> _Szczegóły zadania_:
Przekształć wszystkie poniższe wiersze w listę numerowaną, pomijając puste linie.

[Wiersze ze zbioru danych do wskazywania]
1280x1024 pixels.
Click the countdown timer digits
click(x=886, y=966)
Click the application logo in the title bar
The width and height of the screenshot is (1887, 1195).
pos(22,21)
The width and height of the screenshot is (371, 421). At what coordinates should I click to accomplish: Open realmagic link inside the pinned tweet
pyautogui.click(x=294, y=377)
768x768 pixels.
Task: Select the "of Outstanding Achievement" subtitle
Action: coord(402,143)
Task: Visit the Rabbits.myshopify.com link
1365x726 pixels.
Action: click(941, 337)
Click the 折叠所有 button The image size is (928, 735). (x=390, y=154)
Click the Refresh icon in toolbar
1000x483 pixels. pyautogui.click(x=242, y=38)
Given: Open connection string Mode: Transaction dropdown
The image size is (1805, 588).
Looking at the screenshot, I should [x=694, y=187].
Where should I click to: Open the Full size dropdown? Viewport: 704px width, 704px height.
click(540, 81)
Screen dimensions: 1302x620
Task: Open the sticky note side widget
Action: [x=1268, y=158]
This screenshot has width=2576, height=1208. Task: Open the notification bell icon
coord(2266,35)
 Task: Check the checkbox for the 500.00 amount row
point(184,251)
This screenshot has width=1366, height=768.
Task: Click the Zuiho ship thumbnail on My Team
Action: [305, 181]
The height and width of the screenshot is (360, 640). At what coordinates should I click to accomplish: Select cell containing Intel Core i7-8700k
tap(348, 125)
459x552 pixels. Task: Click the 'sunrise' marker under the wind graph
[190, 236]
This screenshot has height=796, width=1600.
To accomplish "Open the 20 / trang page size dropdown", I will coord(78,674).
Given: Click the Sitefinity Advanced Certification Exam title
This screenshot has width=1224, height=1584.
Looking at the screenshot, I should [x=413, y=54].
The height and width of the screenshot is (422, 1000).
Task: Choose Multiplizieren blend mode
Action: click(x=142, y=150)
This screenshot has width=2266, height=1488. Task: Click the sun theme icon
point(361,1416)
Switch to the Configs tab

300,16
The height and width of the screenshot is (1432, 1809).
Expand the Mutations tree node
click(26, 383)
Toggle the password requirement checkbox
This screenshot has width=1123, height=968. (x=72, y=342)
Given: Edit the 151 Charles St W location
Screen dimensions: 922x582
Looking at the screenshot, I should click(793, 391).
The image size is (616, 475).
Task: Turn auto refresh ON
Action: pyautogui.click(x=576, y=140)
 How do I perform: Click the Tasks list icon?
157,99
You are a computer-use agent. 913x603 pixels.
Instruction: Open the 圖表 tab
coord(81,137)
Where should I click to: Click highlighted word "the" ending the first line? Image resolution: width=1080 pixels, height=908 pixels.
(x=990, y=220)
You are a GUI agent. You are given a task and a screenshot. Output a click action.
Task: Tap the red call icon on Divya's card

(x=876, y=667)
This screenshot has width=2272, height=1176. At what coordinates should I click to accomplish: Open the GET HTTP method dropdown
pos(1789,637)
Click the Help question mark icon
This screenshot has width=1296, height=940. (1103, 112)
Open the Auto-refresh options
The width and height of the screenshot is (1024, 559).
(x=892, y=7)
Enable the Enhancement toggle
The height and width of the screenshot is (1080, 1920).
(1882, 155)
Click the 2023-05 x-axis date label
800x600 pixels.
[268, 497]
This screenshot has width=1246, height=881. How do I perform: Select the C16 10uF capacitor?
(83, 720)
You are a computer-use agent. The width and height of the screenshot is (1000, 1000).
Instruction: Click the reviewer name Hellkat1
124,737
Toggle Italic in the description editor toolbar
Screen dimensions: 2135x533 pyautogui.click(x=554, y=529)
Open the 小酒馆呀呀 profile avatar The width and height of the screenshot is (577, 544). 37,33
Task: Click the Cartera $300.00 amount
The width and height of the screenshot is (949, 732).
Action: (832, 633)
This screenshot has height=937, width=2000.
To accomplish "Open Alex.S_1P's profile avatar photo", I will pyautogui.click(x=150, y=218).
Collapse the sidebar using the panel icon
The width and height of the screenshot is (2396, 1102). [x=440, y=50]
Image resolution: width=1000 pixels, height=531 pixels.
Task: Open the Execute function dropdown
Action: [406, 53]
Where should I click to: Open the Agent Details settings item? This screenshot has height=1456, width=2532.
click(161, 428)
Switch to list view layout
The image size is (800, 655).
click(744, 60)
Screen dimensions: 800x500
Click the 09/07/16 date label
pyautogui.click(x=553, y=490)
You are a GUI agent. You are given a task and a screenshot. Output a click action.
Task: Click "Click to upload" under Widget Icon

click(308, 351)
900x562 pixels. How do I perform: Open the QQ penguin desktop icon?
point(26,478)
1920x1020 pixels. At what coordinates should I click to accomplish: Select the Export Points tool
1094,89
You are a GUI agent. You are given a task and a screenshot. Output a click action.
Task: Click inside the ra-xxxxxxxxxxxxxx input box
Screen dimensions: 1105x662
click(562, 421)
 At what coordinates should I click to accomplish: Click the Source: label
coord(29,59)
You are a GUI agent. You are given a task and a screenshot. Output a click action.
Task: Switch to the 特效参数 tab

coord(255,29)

> _Odpowiedź do ćwiczenia_:
1. 1280x1024 pixels.
2. Click the countdown timer digits
3. click(x=886, y=966)
4. Click the application logo in the title bar
5. The width and height of the screenshot is (1887, 1195).
6. pos(22,21)
7. The width and height of the screenshot is (371, 421). At what coordinates should I click to accomplish: Open realmagic link inside the pinned tweet
8. pyautogui.click(x=294, y=377)
9. 768x768 pixels.
10. Task: Select the "of Outstanding Achievement" subtitle
11. Action: coord(402,143)
12. Task: Visit the Rabbits.myshopify.com link
13. 1365x726 pixels.
14. Action: click(941, 337)
15. Click the 折叠所有 button The image size is (928, 735). (x=390, y=154)
16. Click the Refresh icon in toolbar
17. 1000x483 pixels. pyautogui.click(x=242, y=38)
18. Given: Open connection string Mode: Transaction dropdown
19. The image size is (1805, 588).
20. Looking at the screenshot, I should [x=694, y=187].
21. Where should I click to: Open the Full size dropdown? Viewport: 704px width, 704px height.
22. click(540, 81)
23. Screen dimensions: 1302x620
24. Task: Open the sticky note side widget
25. Action: [x=1268, y=158]
26. This screenshot has width=2576, height=1208. Task: Open the notification bell icon
27. coord(2266,35)
28.  Task: Check the checkbox for the 500.00 amount row
29. point(184,251)
30. This screenshot has width=1366, height=768.
31. Task: Click the Zuiho ship thumbnail on My Team
32. Action: [305, 181]
33. The height and width of the screenshot is (360, 640). At what coordinates should I click to accomplish: Select cell containing Intel Core i7-8700k
34. tap(348, 125)
35. 459x552 pixels. Task: Click the 'sunrise' marker under the wind graph
36. [190, 236]
37. This screenshot has height=796, width=1600.
38. To accomplish "Open the 20 / trang page size dropdown", I will coord(78,674).
39. Given: Click the Sitefinity Advanced Certification Exam title
40. This screenshot has width=1224, height=1584.
41. Looking at the screenshot, I should [x=413, y=54].
42. The height and width of the screenshot is (422, 1000).
43. Task: Choose Multiplizieren blend mode
44. Action: click(x=142, y=150)
45. This screenshot has width=2266, height=1488. Task: Click the sun theme icon
46. point(361,1416)
47. Switch to the Configs tab
48. 300,16
49. The height and width of the screenshot is (1432, 1809).
50. Expand the Mutations tree node
51. click(26, 383)
52. Toggle the password requirement checkbox
53. This screenshot has width=1123, height=968. (x=72, y=342)
54. Given: Edit the 151 Charles St W location
55. Screen dimensions: 922x582
56. Looking at the screenshot, I should click(793, 391).
57. The image size is (616, 475).
58. Task: Turn auto refresh ON
59. Action: pyautogui.click(x=576, y=140)
60.  How do I perform: Click the Tasks list icon?
61. 157,99
62. You are a computer-use agent. 913x603 pixels.
63. Instruction: Open the 圖表 tab
64. coord(81,137)
65. Where should I click to: Click highlighted word "the" ending the first line? Image resolution: width=1080 pixels, height=908 pixels.
66. (x=990, y=220)
67. You are a GUI agent. You are given a task and a screenshot. Output a click action.
68. Task: Tap the red call icon on Divya's card
69. (x=876, y=667)
70. This screenshot has width=2272, height=1176. At what coordinates should I click to accomplish: Open the GET HTTP method dropdown
71. pos(1789,637)
72. Click the Help question mark icon
73. This screenshot has width=1296, height=940. (1103, 112)
74. Open the Auto-refresh options
75. The width and height of the screenshot is (1024, 559).
76. (x=892, y=7)
77. Enable the Enhancement toggle
78. The height and width of the screenshot is (1080, 1920).
79. (1882, 155)
80. Click the 2023-05 x-axis date label
81. 800x600 pixels.
82. [268, 497]
83. This screenshot has width=1246, height=881. How do I perform: Select the C16 10uF capacitor?
84. (83, 720)
85. You are a computer-use agent. The width and height of the screenshot is (1000, 1000).
86. Instruction: Click the reviewer name Hellkat1
87. 124,737
88. Toggle Italic in the description editor toolbar
89. Screen dimensions: 2135x533 pyautogui.click(x=554, y=529)
90. Open the 小酒馆呀呀 profile avatar The width and height of the screenshot is (577, 544). 37,33
91. Task: Click the Cartera $300.00 amount
92. The width and height of the screenshot is (949, 732).
93. Action: (832, 633)
94. This screenshot has height=937, width=2000.
95. To accomplish "Open Alex.S_1P's profile avatar photo", I will pyautogui.click(x=150, y=218).
96. Collapse the sidebar using the panel icon
97. The width and height of the screenshot is (2396, 1102). [x=440, y=50]
98. Image resolution: width=1000 pixels, height=531 pixels.
99. Task: Open the Execute function dropdown
100. Action: [406, 53]
101. Where should I click to: Open the Agent Details settings item? This screenshot has height=1456, width=2532.
102. click(161, 428)
103. Switch to list view layout
104. The image size is (800, 655).
105. click(744, 60)
106. Screen dimensions: 800x500
107. Click the 09/07/16 date label
108. pyautogui.click(x=553, y=490)
109. You are a GUI agent. You are given a task and a screenshot. Output a click action.
110. Task: Click "Click to upload" under Widget Icon
111. click(308, 351)
112. 900x562 pixels. How do I perform: Open the QQ penguin desktop icon?
113. point(26,478)
114. 1920x1020 pixels. At what coordinates should I click to accomplish: Select the Export Points tool
115. 1094,89
116. You are a GUI agent. You are given a task and a screenshot. Output a click action.
117. Task: Click inside the ra-xxxxxxxxxxxxxx input box
118. Screen dimensions: 1105x662
119. click(562, 421)
120.  At what coordinates should I click to accomplish: Click the Source: label
121. coord(29,59)
122. You are a GUI agent. You are given a task and a screenshot. Output a click action.
123. Task: Switch to the 特效参数 tab
124. coord(255,29)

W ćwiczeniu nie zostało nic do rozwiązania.